(Stored items)
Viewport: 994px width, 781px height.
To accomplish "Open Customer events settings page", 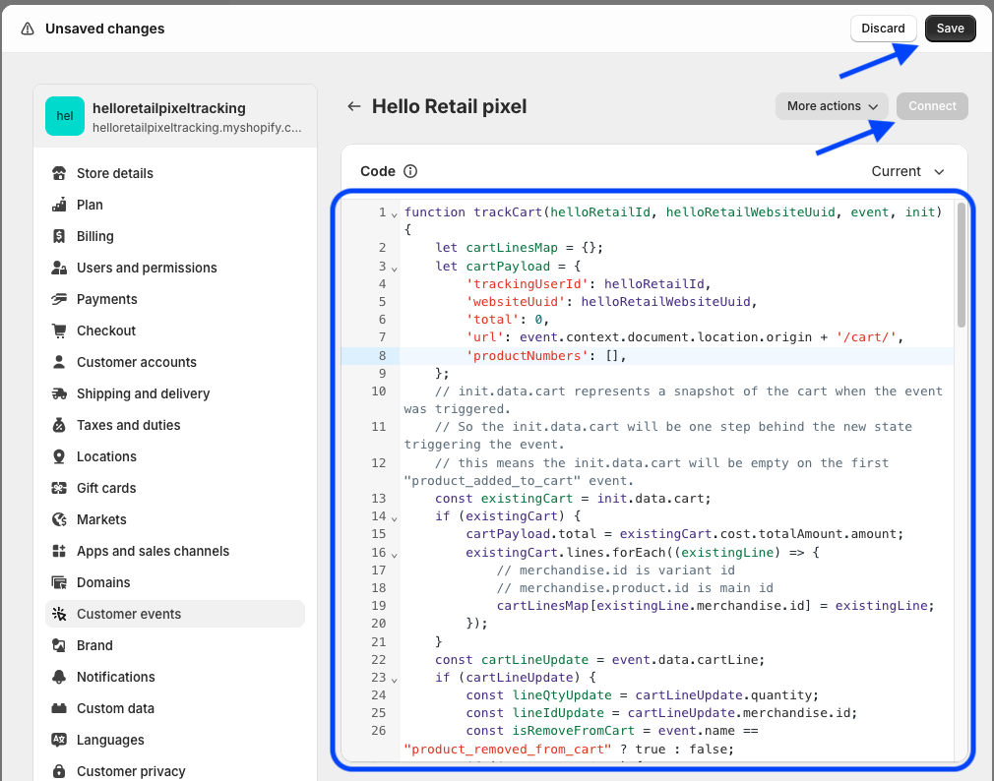I will (x=129, y=614).
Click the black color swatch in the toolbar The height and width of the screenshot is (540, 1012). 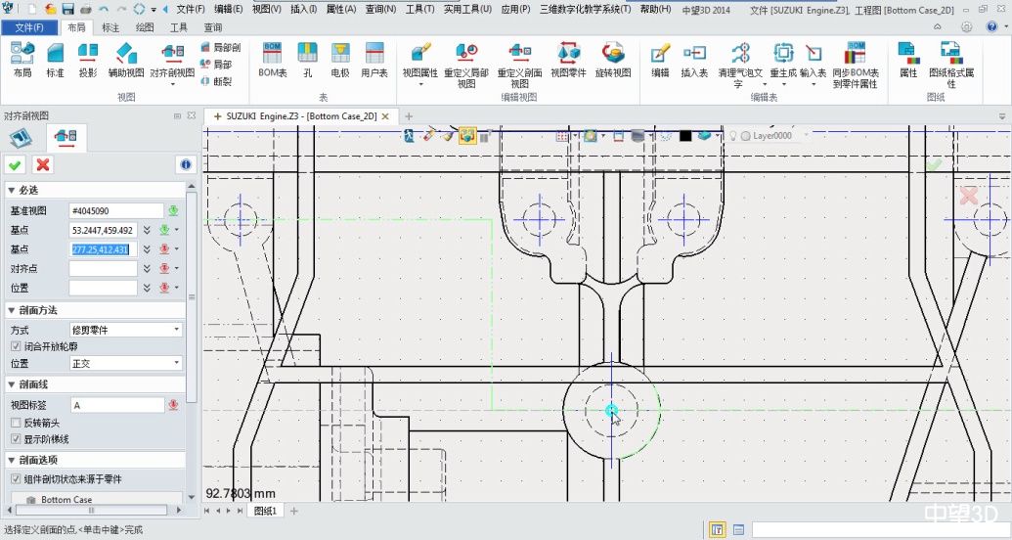point(685,136)
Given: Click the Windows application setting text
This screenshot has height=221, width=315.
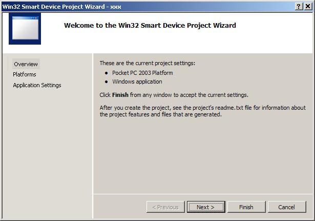Looking at the screenshot, I should (x=137, y=82).
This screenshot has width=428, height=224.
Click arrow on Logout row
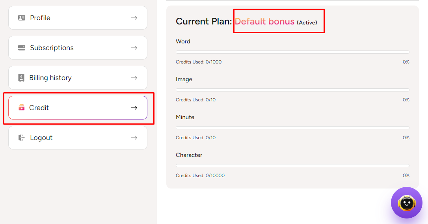[134, 138]
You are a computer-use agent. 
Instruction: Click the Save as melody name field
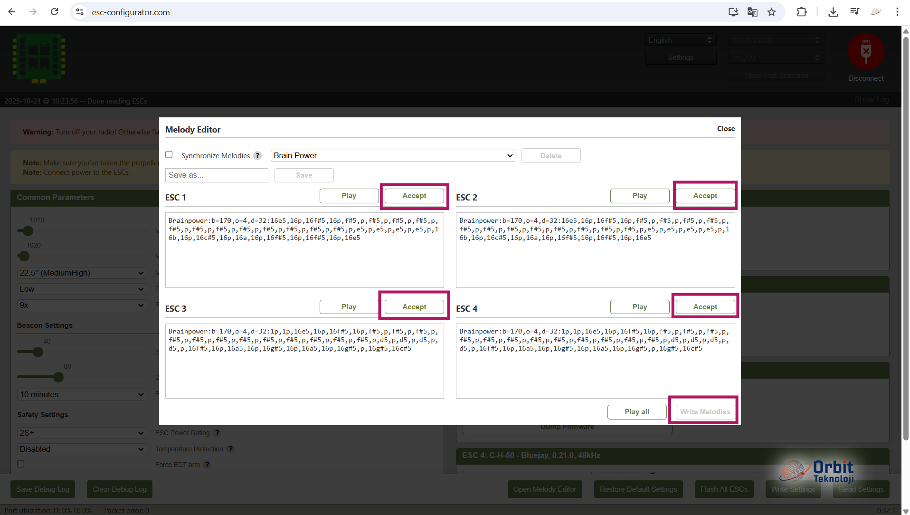tap(217, 175)
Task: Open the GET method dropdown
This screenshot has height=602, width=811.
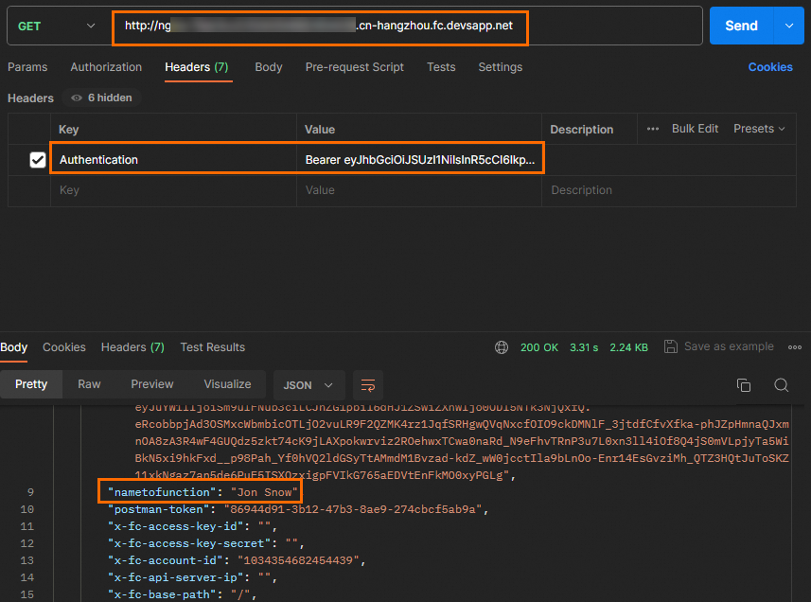Action: point(56,27)
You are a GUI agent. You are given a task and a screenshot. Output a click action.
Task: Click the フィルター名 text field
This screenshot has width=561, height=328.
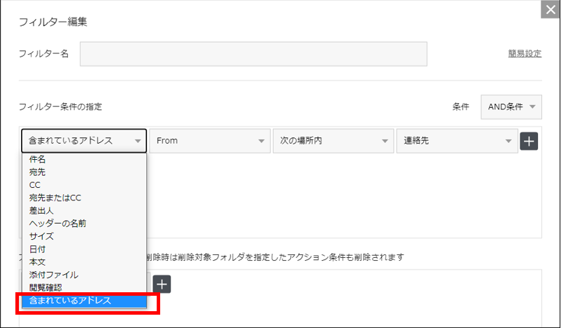253,54
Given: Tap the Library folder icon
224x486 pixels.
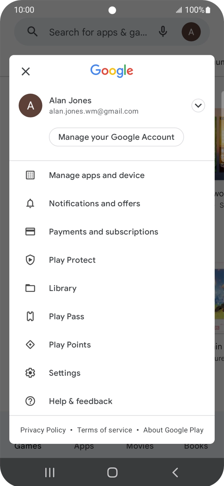Looking at the screenshot, I should click(x=30, y=288).
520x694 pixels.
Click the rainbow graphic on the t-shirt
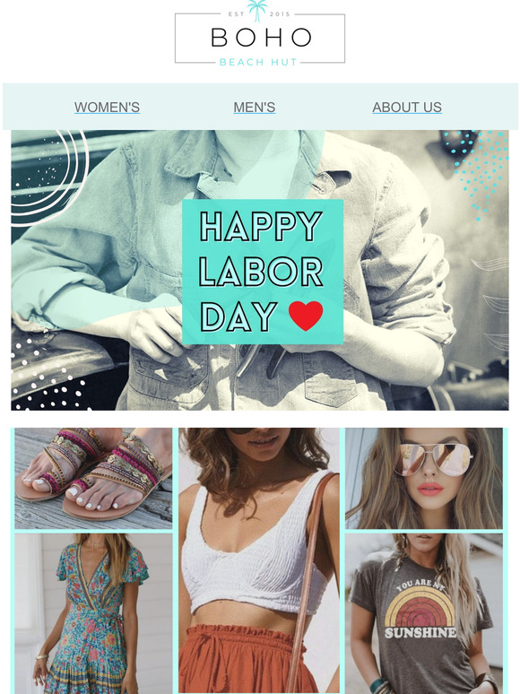(420, 608)
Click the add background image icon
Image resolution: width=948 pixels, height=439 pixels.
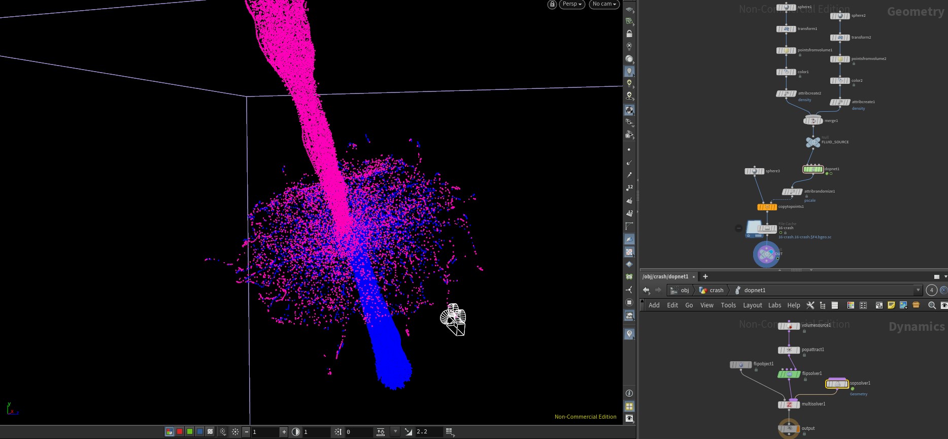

Activity:
Pictures should be omitted. Please return exactly the lines from the line that holds "Click arrow on Logout row" through the end of the records.

Response area:
Click arrow on Logout row
[134, 138]
You are a computer-use agent. 
Instruction: Click the Save as melody name field
tap(217, 175)
Task: Open the GET method dropdown
This screenshot has height=602, width=811.
Action: point(56,27)
You are a GUI agent. You are given a task and a screenshot. Output a click action.
Task: Click the フィルター名 text field
This screenshot has width=561, height=328.
253,54
Given: Tap the Library folder icon
224x486 pixels.
Looking at the screenshot, I should click(x=30, y=288).
520x694 pixels.
Click the rainbow graphic on the t-shirt
(420, 608)
Click the add background image icon
Image resolution: width=948 pixels, height=439 pixels.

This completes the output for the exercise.